Task to complete.
The reply should contain all of the data below, word for word.

** Data follows **

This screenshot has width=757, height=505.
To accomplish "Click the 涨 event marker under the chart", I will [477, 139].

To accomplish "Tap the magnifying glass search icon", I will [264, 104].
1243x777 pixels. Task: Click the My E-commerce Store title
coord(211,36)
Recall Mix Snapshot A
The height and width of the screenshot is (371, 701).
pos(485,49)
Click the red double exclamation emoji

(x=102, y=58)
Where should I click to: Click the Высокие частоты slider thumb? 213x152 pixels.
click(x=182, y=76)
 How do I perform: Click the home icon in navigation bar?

** End of Data **

Answer box.
This screenshot has width=757, height=505.
To accomplish "Click the 涨 event marker under the chart", I will [477, 139].

To accomplish "Tap the magnifying glass search icon", I will [264, 104].
1243x777 pixels. Task: Click the My E-commerce Store title
coord(211,36)
Recall Mix Snapshot A
The height and width of the screenshot is (371, 701).
pos(485,49)
Click the red double exclamation emoji

(x=102, y=58)
Where should I click to: Click the Высокие частоты slider thumb? 213x152 pixels.
click(x=182, y=76)
 How do I perform: Click the home icon in navigation bar?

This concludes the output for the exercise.